Há muitos anos, tantos que ainda nem existia o GPS com aplicações onde introduzimos uma morada e somos “guiados” até ela, mesmo que seja “nos confins do mundo”, tive de ir a casa de uma pessoa lá para os lados de Ermesinde, numa zona de ruas e ruelas onde não era fácil chegar ao destino sem ajuda. Às tantas vi um homem sentado à porta de casa e parei, pedindo o favor de me orientar para encontrar a morada. E ele, com pronúncia muito vincada e linguagem típica “do Porto”, foi “claro e muito objetivo ao dar-me a indicação: “Olhe meu amigo, bocê bai por esta estrada sempre em frente. Bai aparecer-lhe à mão direita uma biela e bocê cague na biela. Siga em diante e quando bir outra rua à mão esquerda, cague também nessa rua. Só depois, na rua que bem a seguir, à mão esquerda, é que bocê bao por aí e logo na primeira casa à mão direita bai ber o Miro”. E foi tão “claro e direto” que fiz tudo aquilo que ele me mandou fazer, desde o “cagar na biela à mão direita”, “cagar na rua à mão esquerda” e “entrar” na outra rua à mão esquerda para ir ter direitinho à porta do Miro sem pedir mais informações a ninguém. Para cumprir todas as indicações que aquele homem havia dado tão simpaticamente, tive de “cagar” na “biela” e na rua como ele me indicou, sem ter de levar à letra o sentido literal da palavra, mas somente a sua “tradução” para a linguagem comum, que queria dizer “para as ignorar e ir em frente”.

★ ★ ★

Instrução:
Responda às seguintes perguntas sobre o excerto do documento.
1. Para os lados de que localidade ficava a casa que era preciso encontrar?
2. Onde estava sentado o homem a quem foi pedido o favor de orientação?
3. Segundo o fim do excerto, o que queria dizer "cagar" na biela e na rua?
A listagem é material à parte, sem ligação ao excerto do documento.

Dados armazenados:
★ ★ ★

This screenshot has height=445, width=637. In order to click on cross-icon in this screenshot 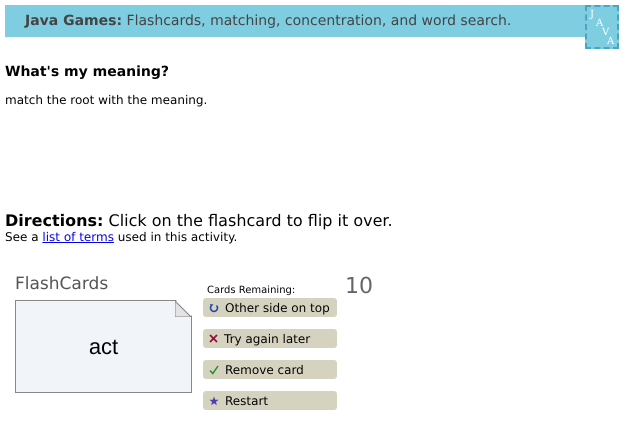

★ ★ ★

Resposta:
1. Para os lados de Ermesinde.
2. À porta de casa.
3. Queria dizer ignorá-las e ir em frente.